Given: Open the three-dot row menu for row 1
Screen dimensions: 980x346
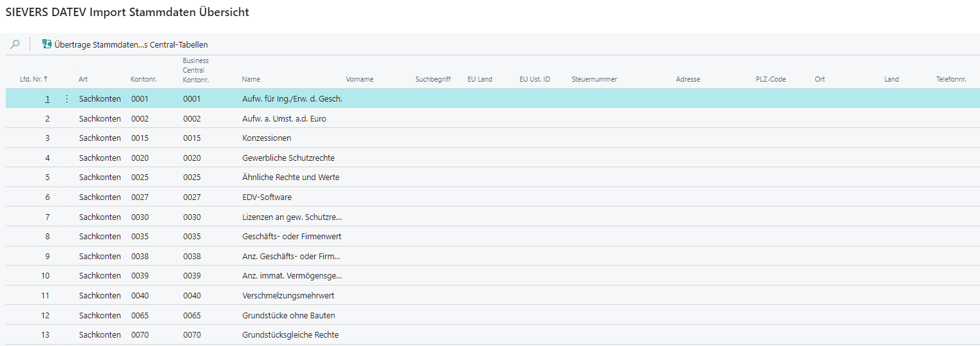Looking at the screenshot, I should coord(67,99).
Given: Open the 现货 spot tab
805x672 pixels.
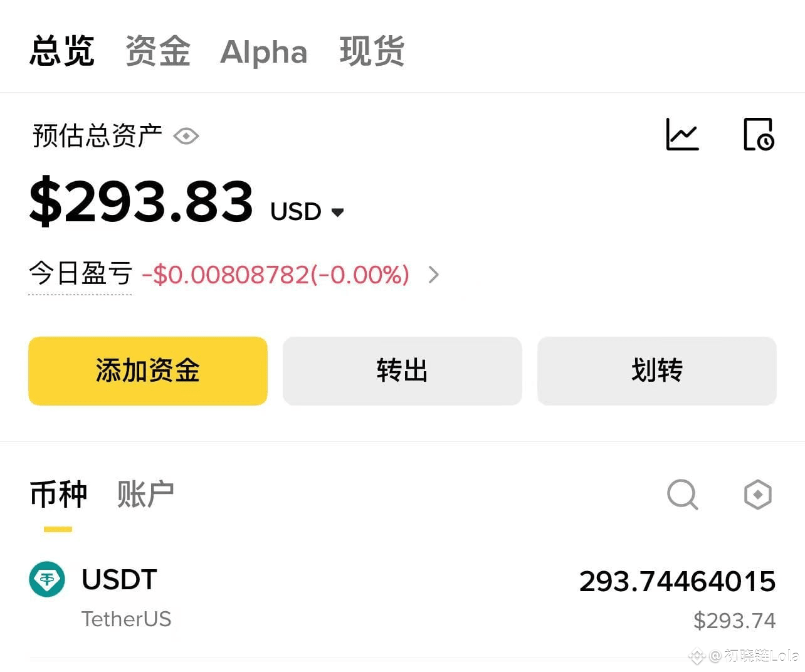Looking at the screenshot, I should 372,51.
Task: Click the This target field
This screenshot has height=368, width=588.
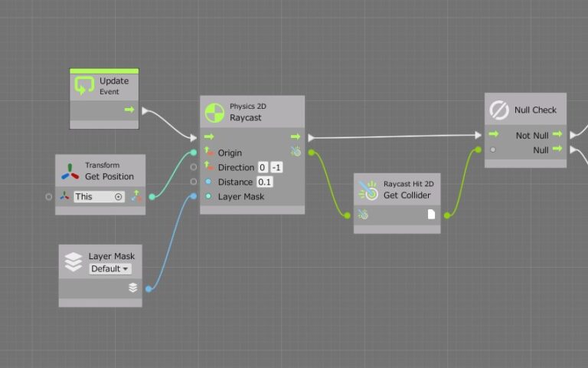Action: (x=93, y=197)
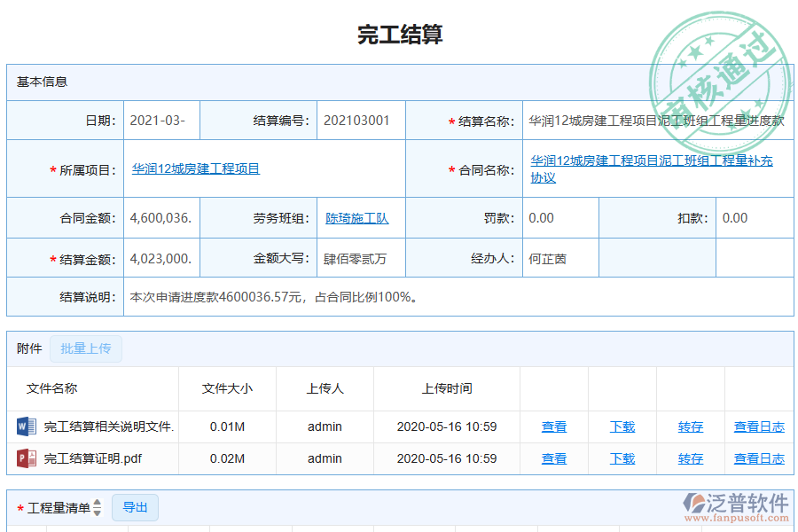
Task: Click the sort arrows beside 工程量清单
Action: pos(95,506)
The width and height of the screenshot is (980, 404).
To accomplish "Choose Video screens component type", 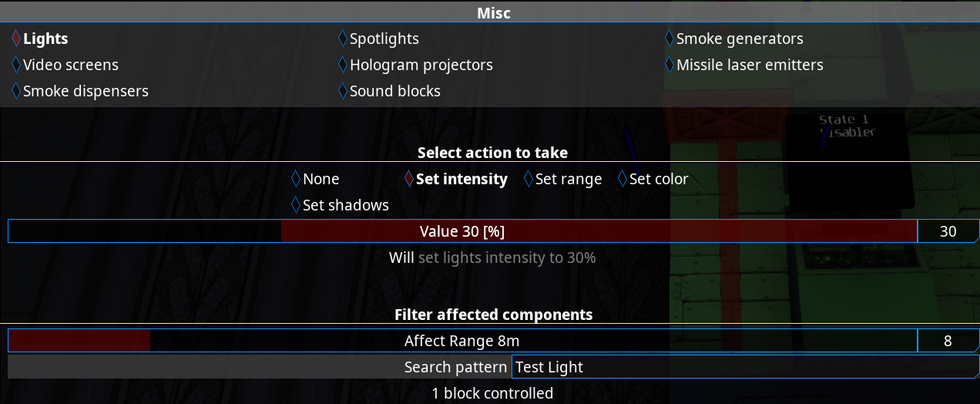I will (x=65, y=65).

==

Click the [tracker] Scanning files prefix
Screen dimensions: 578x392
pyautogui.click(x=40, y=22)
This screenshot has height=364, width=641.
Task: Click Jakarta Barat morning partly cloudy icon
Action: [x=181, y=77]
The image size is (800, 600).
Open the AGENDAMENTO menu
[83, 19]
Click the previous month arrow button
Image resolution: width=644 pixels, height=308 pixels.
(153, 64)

...

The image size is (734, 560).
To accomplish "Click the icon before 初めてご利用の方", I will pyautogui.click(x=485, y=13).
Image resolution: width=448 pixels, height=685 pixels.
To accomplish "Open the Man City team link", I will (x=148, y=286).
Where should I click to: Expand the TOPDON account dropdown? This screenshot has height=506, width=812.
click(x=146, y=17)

◆ YOUR OBJECTIVE
How many lines in the listing contain the word "Given"? Answer with the count and nothing else.

◆ EXERCISE SOLUTION
2